Возможно, «исторический персонаж» воображал что-нибудь подобное и мнил себя Избранным [1]. Возможно также, что он воображал что-нибудь попроще. Но сво­дилось это неизменно к одному и тому же: к упразднению всякой человеческой жизни, которую он сочтет испорчен­ной, грязной, больной, вредной, мелкой, другой!

Исторический персонаж, по имени Адольф Гитлер, присутствует в повести на правах источника заразы. Или одного из источников. Зараза искала, искала и нашла, где и через кого прорваться.

Нет ничего опаснее, заразнее, говорит нам повесть Адамовича, чем идея господского, бесцеремонного обра­щения с жизнью и человеком. Нет ничего извращеннее, чем миропорядок, построенный на этой идее.

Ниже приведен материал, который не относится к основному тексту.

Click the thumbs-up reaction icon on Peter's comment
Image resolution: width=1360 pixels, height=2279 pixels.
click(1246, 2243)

Человеческая вселенная, по Адамовичу, растет и стро­ится снизу, как вселенная жизни. Она начинается со все­ленной каждого человека, и никакой Тибет, никакие Из­бранные на любых широтах не имеют на нее прав. Обре­ченность «художников действия» и их подручных в том, что они покушаются на жизнь. Но побеждающей в конце концов жизни эти покушения обходятся дорого. Нестер­пимо дорого.

Разумеется, все это — отвлеченности, абстракции, но повесть выводит к ним, заставляет о них думать; хорошо известно, что многое в жизни зависит от того, какие имен­но отвлеченности хорошо усвоены и управляют людьми.

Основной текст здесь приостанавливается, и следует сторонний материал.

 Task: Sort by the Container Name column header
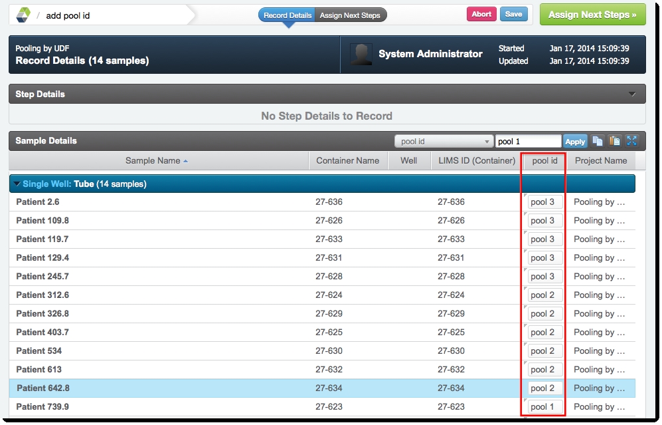pyautogui.click(x=347, y=160)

В повести космогонические и прочие умозрения — услада «исторического персонажа» и его чуткого едино­мышленника Дирлевангера. Чем ниже, чем ближе к зем­ле, тем отвлеченностей меньше; одна практическая жизнь, целеустремленное выполнение приказов, работа.

А работа такова: вот деревня Борки, состоящая из семи поселков; в ней много жителей, но никто из них не должен остаться в живых...

И ничего не надо выдумывать; и не прослывешь сочи­нителем ужасов и кошмаров; все это случилось такого-то числа такого-то года, и вот документы: кто куда пошел и что кому сказал... И все имена известны, и все биогра­фии, и цвет волос, и форма носа, и как в тех работниках оказался, и насколько старательно трудился — все изве­стно. И еще известно, что виноваты во всем фашизм и война.

Неизвестно и нужно попробовать понять, почему ни­кто из тех работников, к примеру, не засыпал? Почему их глаза не отказывались смотреть, уши — слышать, ноги — ходить, ум — действовать? И как справлялась с этой кровавой работой их мысль, или мысли уже никакой там не было и было что-то другое? И что происходило с тем, что мы упрямо называем душой, надеясь на ее свет и тепло? Или это какая-то новая порода людей была на­скоро выведена и опробована в деле?

Фашизм фашизмом, но бежал с канистрой бензина вдоль отчаянно кричавшего запертого сарая и плескал, плескал на бревна живой конкретный человек, и билось в нем сердце и что-то поделывала душа. И было, значит, ему в эти мгновения отчетливо ясно, что есть на свете нечто более важное, чем эти заживо сжигаемые челове­ческие жизни. И он этому важному служил.

Чему? Ответ несложный; как и другие вокруг, он отра­батывал право на продолжение собственной жизни. Пре­выше всего для него оказалась его жизнь.

Писатель не удивляется тому, что люди высоко ценят собственную жизнь. Его потрясает иное: как обесценена в их глазах другая жизнь! Не всякая другая, не на­чальника же их, штурмбаннфюрера, а непременно чья-нибудь беспомощная и беззащитная.

Как же это случилось? Не может того быть, чтобы ответ был таким несложным: все ради живота своего.

...Странно и тяжело привыкать к их именам. Евдокимыч, Иван Дмитриевич, Николай Афанасьевич, Слава Муравьев... Это же все свои, русские, украинцы, бело­русы, братья славяне, Иван, сын Евдокимов, Николай, сын Афанасьев, ходят по улицам, перекликаются, заняты, увлечены делом, а что форма на них чужая, страшная, так это ж война, чего только люди не носят, да и неужто форма сильнее их говора, имен, обличья, «голоса крови»?